# Exercise prompt:
Your task is to give the number of lines below that contain "Given". Give no other text.

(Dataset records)
________________________________________

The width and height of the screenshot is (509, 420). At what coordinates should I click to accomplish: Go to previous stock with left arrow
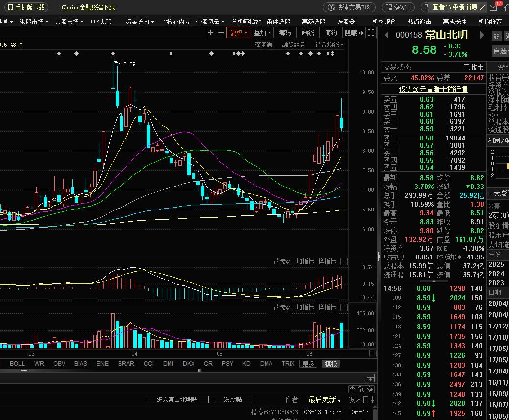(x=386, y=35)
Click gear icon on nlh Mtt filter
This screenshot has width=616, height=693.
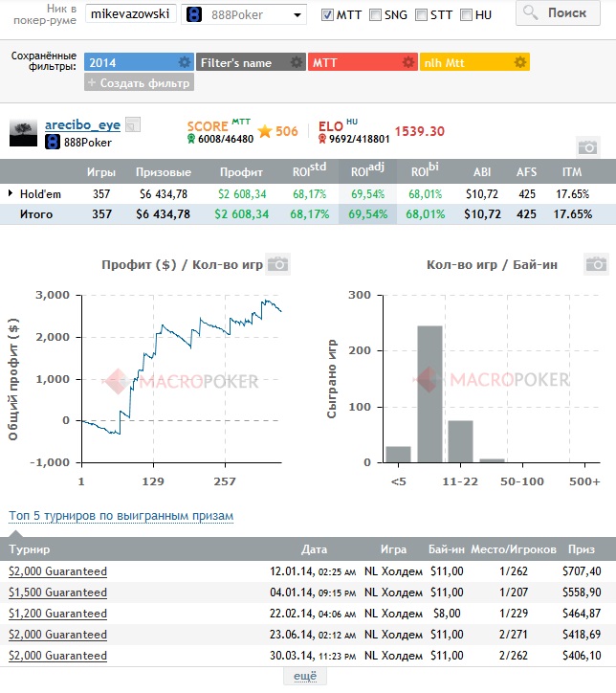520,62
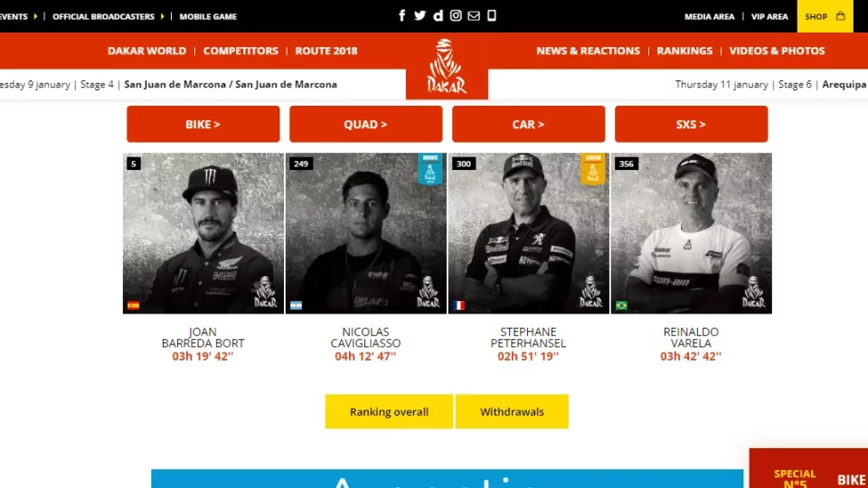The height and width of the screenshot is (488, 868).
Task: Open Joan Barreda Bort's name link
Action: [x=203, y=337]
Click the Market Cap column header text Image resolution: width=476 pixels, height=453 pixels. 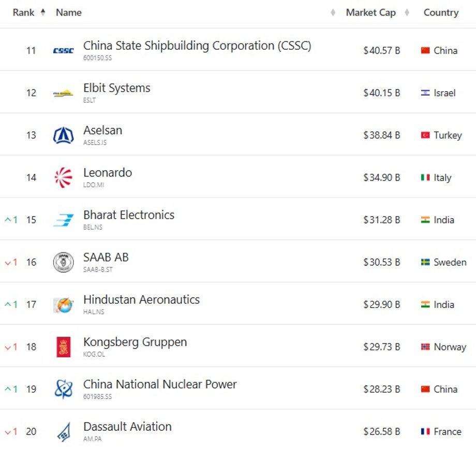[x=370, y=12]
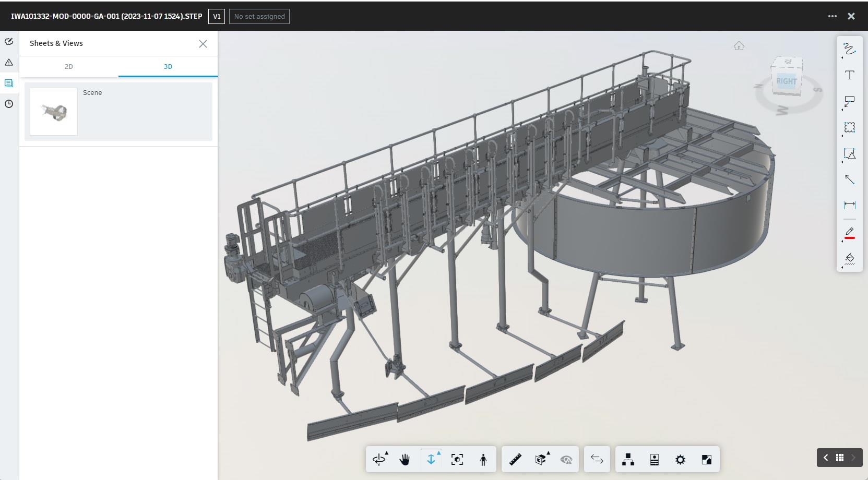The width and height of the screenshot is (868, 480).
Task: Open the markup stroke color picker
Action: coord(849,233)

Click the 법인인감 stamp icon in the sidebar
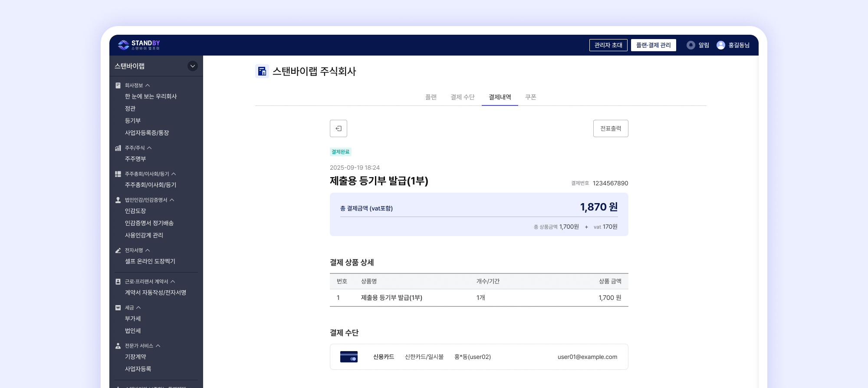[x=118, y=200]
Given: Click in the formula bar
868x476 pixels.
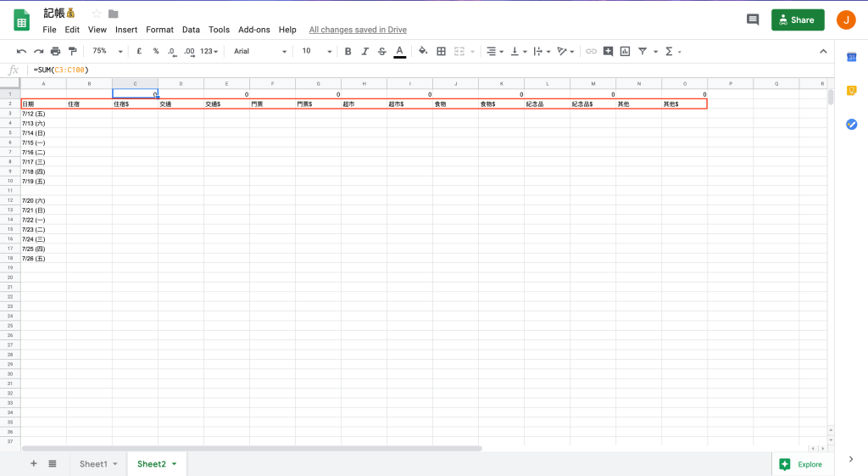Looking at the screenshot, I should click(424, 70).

________________________________________

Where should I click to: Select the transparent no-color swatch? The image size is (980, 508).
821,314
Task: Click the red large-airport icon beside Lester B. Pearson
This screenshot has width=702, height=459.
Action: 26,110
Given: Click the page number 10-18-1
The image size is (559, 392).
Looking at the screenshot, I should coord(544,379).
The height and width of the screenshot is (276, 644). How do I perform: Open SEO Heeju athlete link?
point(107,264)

________________________________________

# The completed task:
2